韓国科学技術院(KAIST)は3月18日、同院の脳科学者らが、脳の神経信号を解読して人が物を掴む動作の方向を予測できるシステムを開発したと発表した。この技術はブレイン・マシン・インターフェース(brain-machine interface:BMI)を介したロボットアームの操作に利用できる可能性がある。この研究の成果は学術誌 Applied Soft Computing に掲載されている。

BMIは脳からの神経信号を機械への命令に変え、コンピューターやロボットアームを操作できる装置である。BMIで神経信号の測定に用いられる皮質脳波記録法(electrocorticography:ECoG)は、「主にてんかん発作の発生源を見つけるために用いられるため、電極が患者ごとに異なる位置に置かれ、感覚・運動信号を検出するのに最適な脳の領域に配置されないことがある」と、KAISTの脳科学者ジョン・ジェスン(Jeong Jaeseung)教授は語る。

(提供:KAIST)

ジョン教授の研究チームは、こうした問題の克服を目指し、echo-state network という機械学習システムと、ガウス分布確率モデルを用いて、腕の動作中のECoG神経信号を解読するための新たなシステムを開発した。

この研究では、てんかんを有する4名の参加者を対象に、手を伸ばして物を掴む(reach-and-grasp)動作中のECoG信号を記録した。参加者は手首と指にモーションセンサーを装着して、本物のテニスボールと仮想現実(VR)映像に対してこの動作を行った後、頭の中で手を伸ばす動作を想像するよう指示された。

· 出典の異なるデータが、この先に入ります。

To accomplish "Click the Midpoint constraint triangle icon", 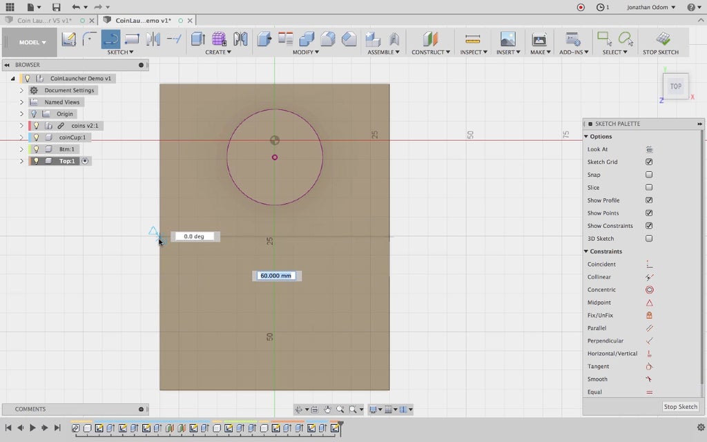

上記の動作中のECoG電極からの信号を計測してシステムの予測性能を検証したところ、このシステムは実際の動作と想像上の動作の両方で、腕の動作を3次元空間の24の方向に分類することに成功した。さらにチームは、コンピューターシミュレーションにより、このシステムがロボットアームを操作できることを示した。

この結果は、このシステムがECoG信号を用いて意図された動作の方向を解読できることを示唆している。将来的にはこの技術を用いて、運動障害や感覚障害を持つ人々がリアルタイムで使用できるBMIを実現できる可能性がある。